A projectile is fired and lands t = 14 s later on the side of a hill, at a location 1400 m away horizontally and 420 m above its starting point. Find the projectile's initial horizontal velocity vx0 and initial vertical velocity vy0. Assume g = 10 m/s2.

68.6 m/s

To find the projectile's initial horizontal velocity (vx0) and initial vertical velocity (vy0), we can use the kinematic equations of motion.

First, let's find the time it takes for the projectile to reach the vertical distance (420 m) above its starting point. We can use the equation:

h = vy0*t - (1/2) * g * t^2

Where h is the vertical distance, vy0 is the initial vertical velocity, t is the time, and g is the acceleration due to gravity.

Plugging in the given values:
420 = vy0*14 - (1/2) * 10 * (14)^2

Simplifying the equation, we get:
420 = 14vy0 - 980
14vy0 = 1400
vy0 = 100 m/s

Now, we can find the initial horizontal velocity (vx0).

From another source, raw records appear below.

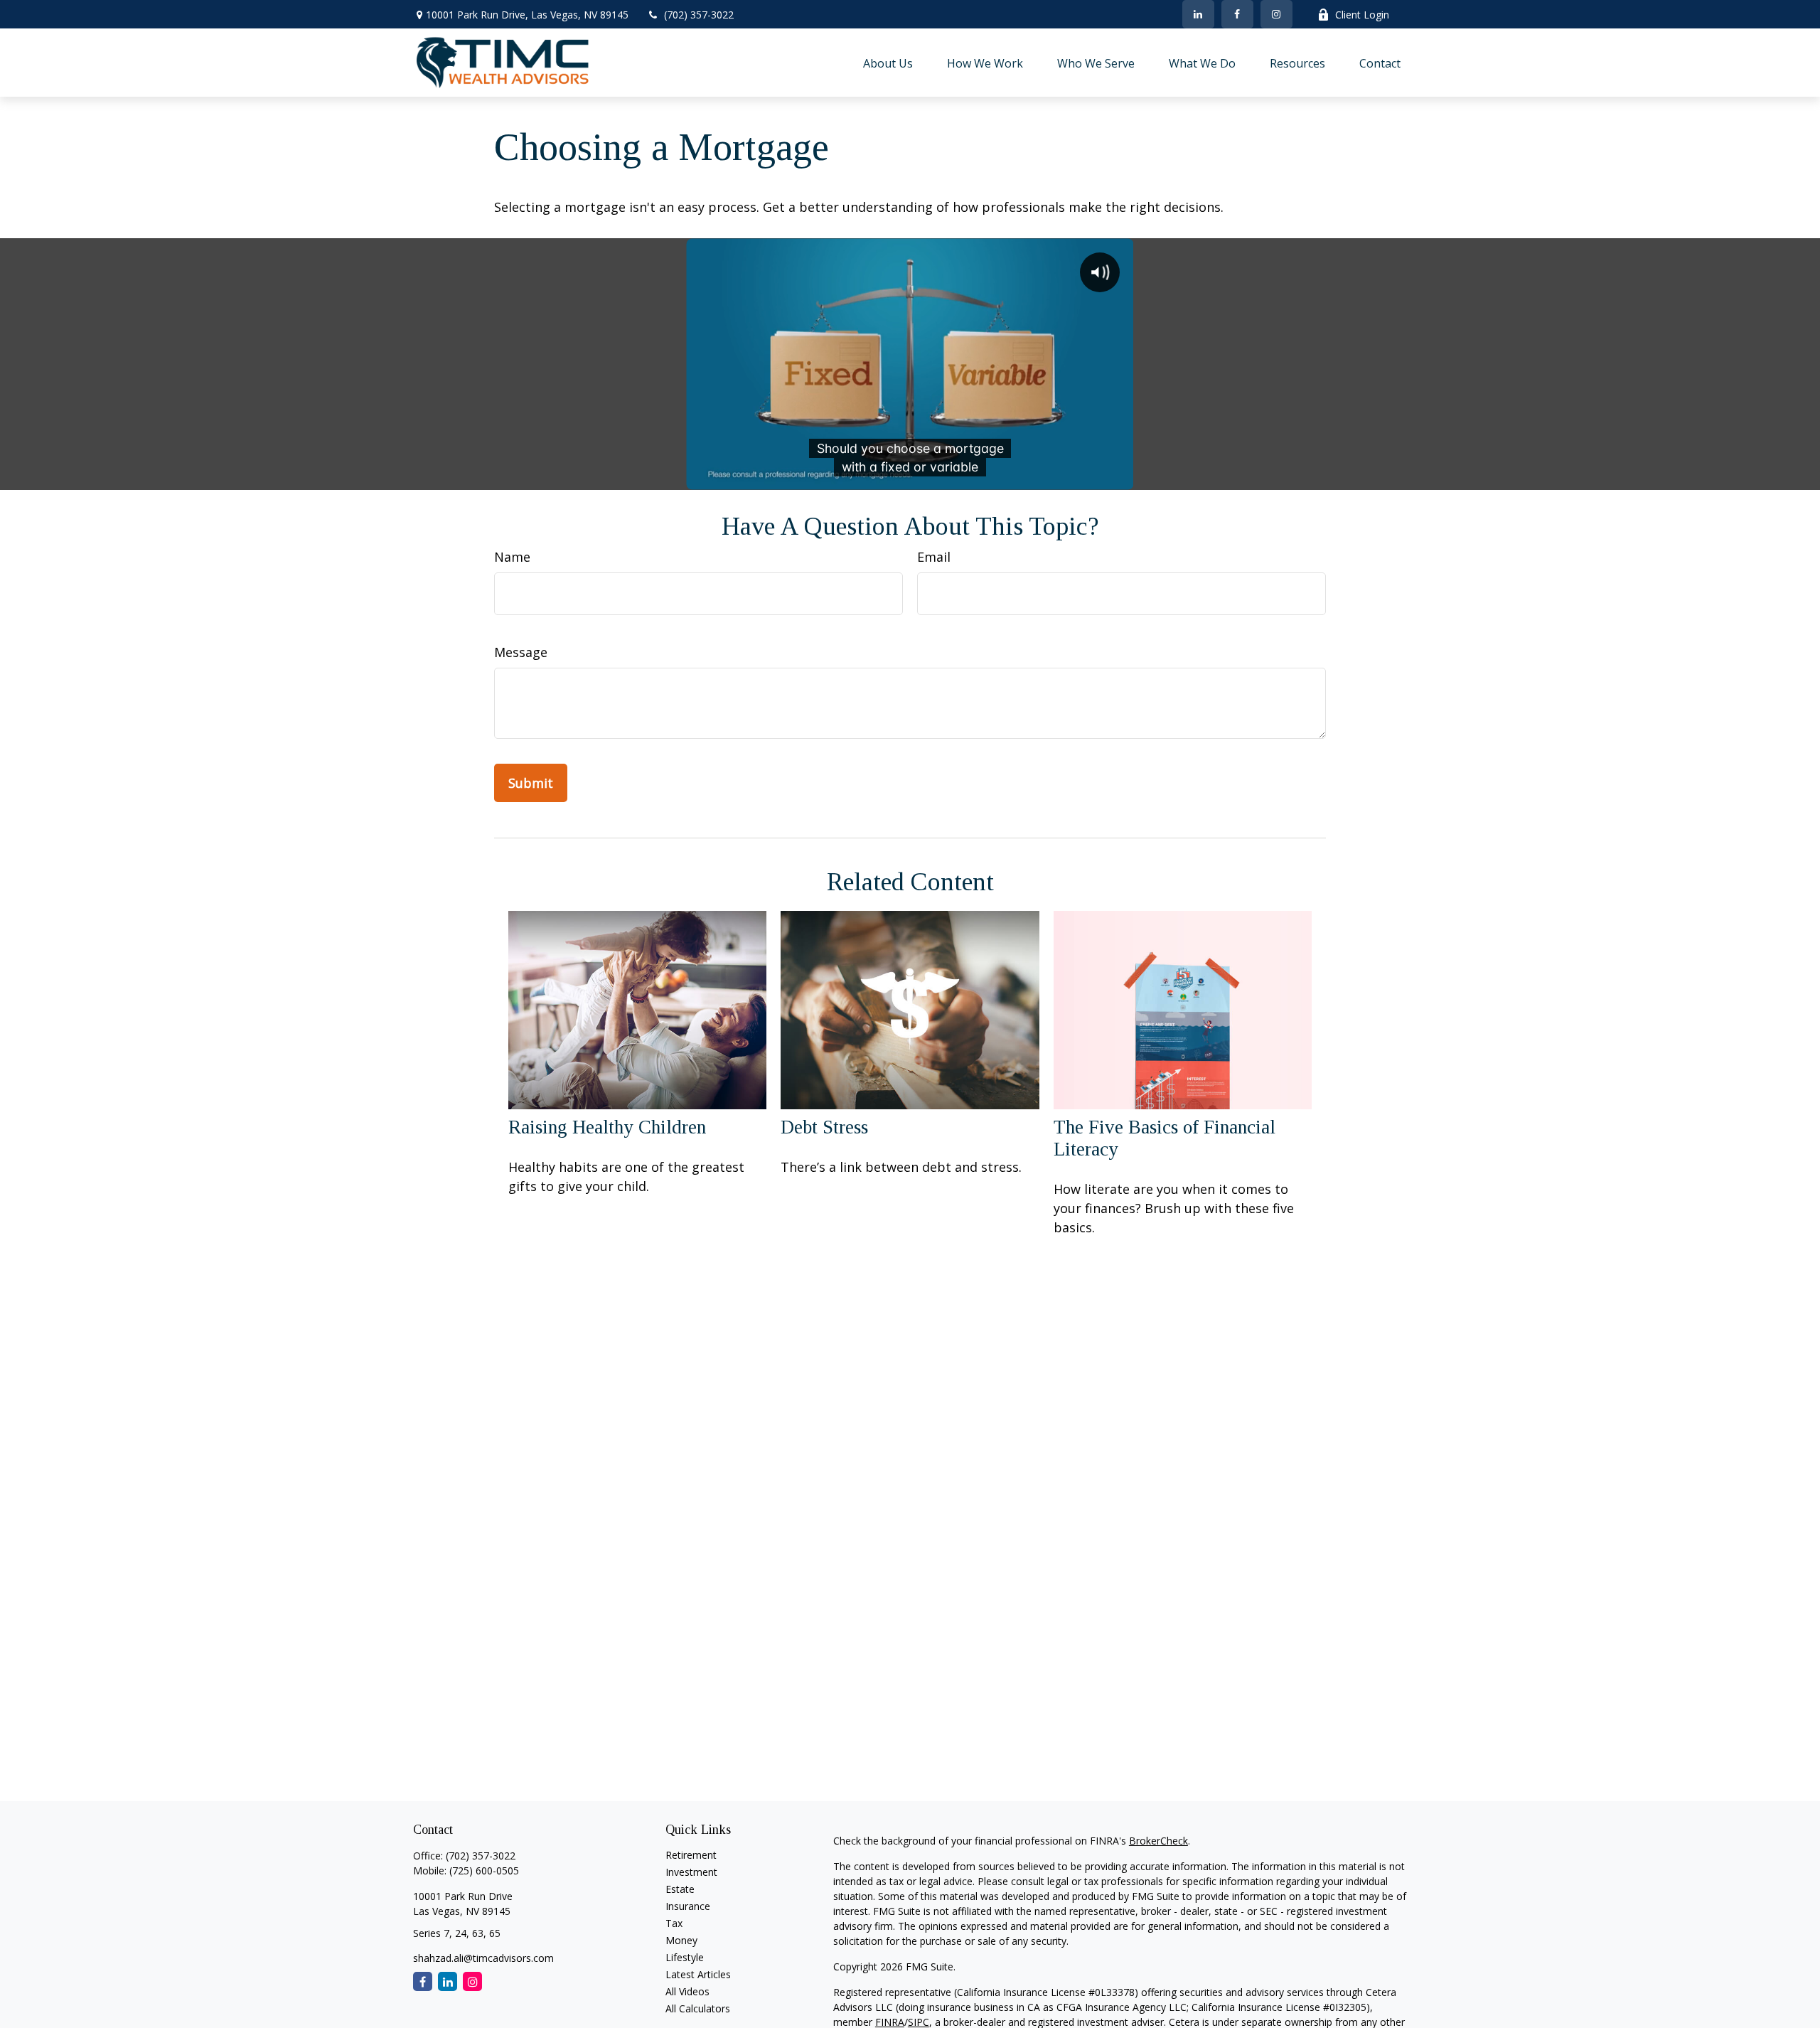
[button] (888, 63)
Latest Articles (698, 1974)
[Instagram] (472, 1981)
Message (520, 652)
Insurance (687, 1906)
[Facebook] (1237, 14)
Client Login (1362, 14)
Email (934, 556)
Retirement (691, 1855)
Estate (680, 1889)
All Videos (687, 1991)
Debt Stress (824, 1127)
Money (681, 1940)
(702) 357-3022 (699, 14)
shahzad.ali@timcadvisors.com (483, 1958)
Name (512, 556)
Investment (691, 1872)
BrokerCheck (1158, 1840)
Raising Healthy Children (607, 1127)
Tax (673, 1923)
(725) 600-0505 (484, 1870)
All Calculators (697, 2008)
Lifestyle (684, 1957)
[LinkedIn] (1198, 14)
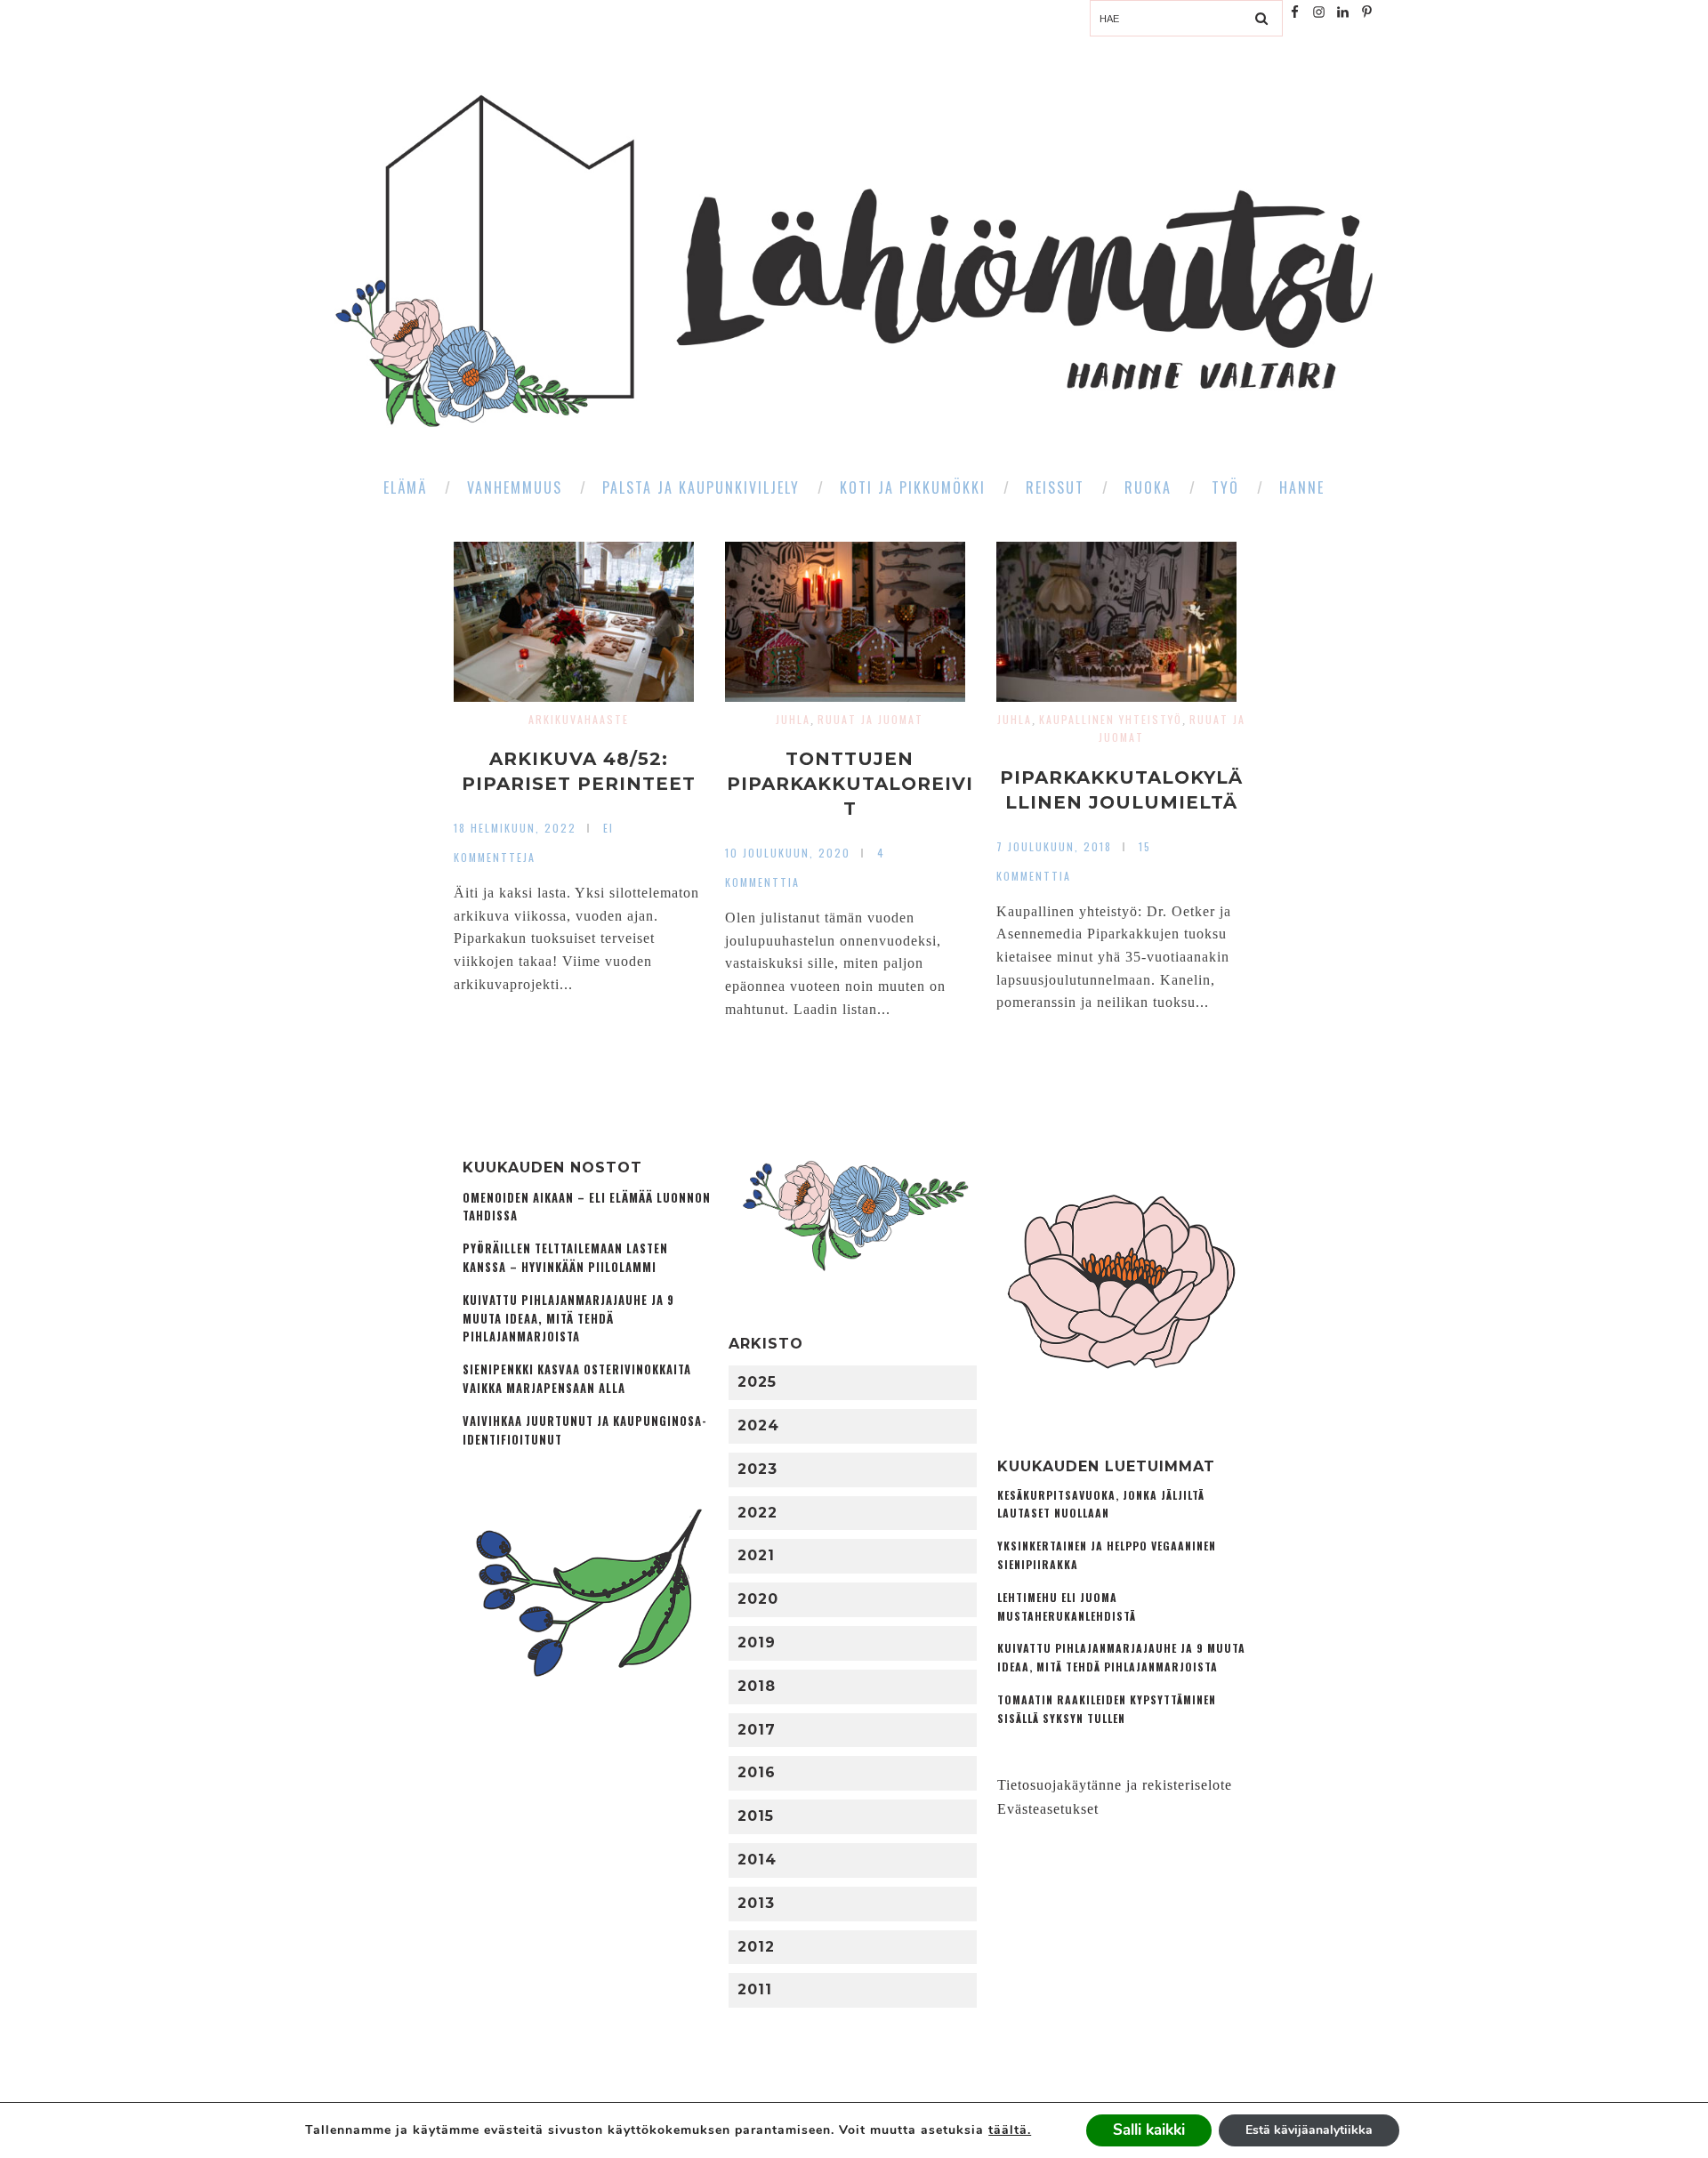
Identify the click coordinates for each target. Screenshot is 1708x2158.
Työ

We know that the horizontal distance covered is 1400 m and the time taken is 14 s. We can use the formula:

d = vx0 * t

Where d is the horizontal distance and vx0 is the initial horizontal velocity.

Plugging in the given values:
1400 = vx0 * 14

Solving for vx0, we get:
vx0 = 100 m/s

So, the projectile's initial horizontal velocity (vx0) is 100 m/s and the initial vertical velocity (vy0) is 100 m/s.